_TEXTO FORNECIDO_

= = = = = = =

Quando a CVM liberou o registro de Fiagro, a Galapagos Capital saiu na frente e levantou o primeiro fundo do gênero. Quase dois anos depois, os pioneiros agora vão colocar à prova a solidez da tese de investimentos do fundo.
Nos últimos meses, três ativos do portfólio do Fiagro da Galapagos — um veículo com R$ 171 milhões em patrimônio e 6,4 mil cotistas — sofreram com atrasos nos pagamentos de juros ou amortizações.
Os problemas ocorreram nos CRAs da Agrícola Formosa, produtora de soja que pertence à família Castilhos e possui fazendas na região de Luís Eduardo Magalhães (BA); da Três Irmãos, grupo liderado por Valter Bergamasco que cultiva grãos em Mato Grosso; e Atlas, empresa de Canarana (MT) que cultiva e faz trading de gergelim.
Juntos, os três grupos agrícolas representavam 26% do patrimônio líquido do GCRA11, o Fiagro da Galápagos. Fundos de casas como JGP, SFI e NCH Capital também investiram em alguns desses títulos.
A situação não é isolada de um fundo e tampouco restrita à indústria de Fiagro. Revendas e fintechs de crédito agrícola também sentem o produtor mais arredio — pedindo mais prazo para pagar —, um reflexo da virada dos preços na agricultura.
Cadê o boom de commodities?
Depois dos bons anos de boom de commodities, as cotações dos grãos desabaram nos últimos meses, o que mudou o humor dos produtores. As vendas antecipadas de soja já estavam bem atrasadas para a média histórica e muitos agricultores continuam segurando as vendas à espera de melhores preços. Enquanto isso, tentam adiar o pagamento de dívidas.
“Além da perda de margem com o preço menor, tem a cabeça do produtor. Ele acredita que o preço da commodity vai voltar. Então, o que ele consegue postergar de venda, ele faz. Não são problemas de solvência, mas de liquidez”, disse Felipe Solzki, sócio e gestor de fundos da Galapagos Capital, em entrevista ao The Agribiz.
Apesar da situação desconfortável, o quadro ainda é contornável, sem impactos para remuneração cotistas do Fiagro da Galapagos. Costumeiramente, o fundo já era conservador na distribuição de dividendos, o que o deixava com gordura acumulada. “O fundo não distribuía 100% do resultado”, ponderou o gestor.

= = = = = = =

Responda às perguntas abaixo com base no texto sobre o Fiagro da Galapagos.
1. Qual é o patrimônio do Fiagro da Galapagos e quantos cotistas ele possui?
2. Que percentual do patrimônio líquido do GCRA11 representavam, em conjunto, os três grupos agrícolas?
3. Segundo Felipe Solzki, os problemas enfrentados são de solvência ou de liquidez?

_SEÇÃO DE DADOS_
= = = = = = =

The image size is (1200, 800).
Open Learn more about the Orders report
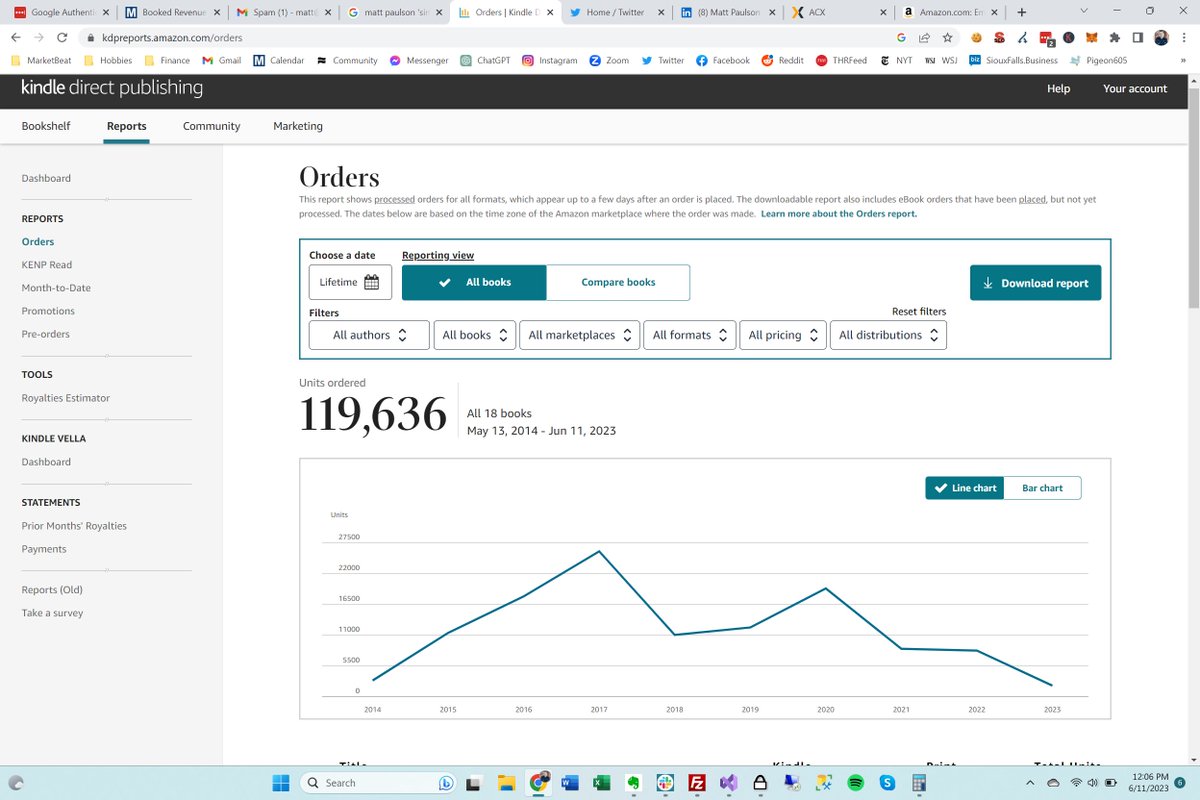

= = = = = = =

_RESPOSTA CORRETA_
1. R$ 171 milhões em patrimônio e 6,4 mil cotistas.
2. 26%.
3. De liquidez.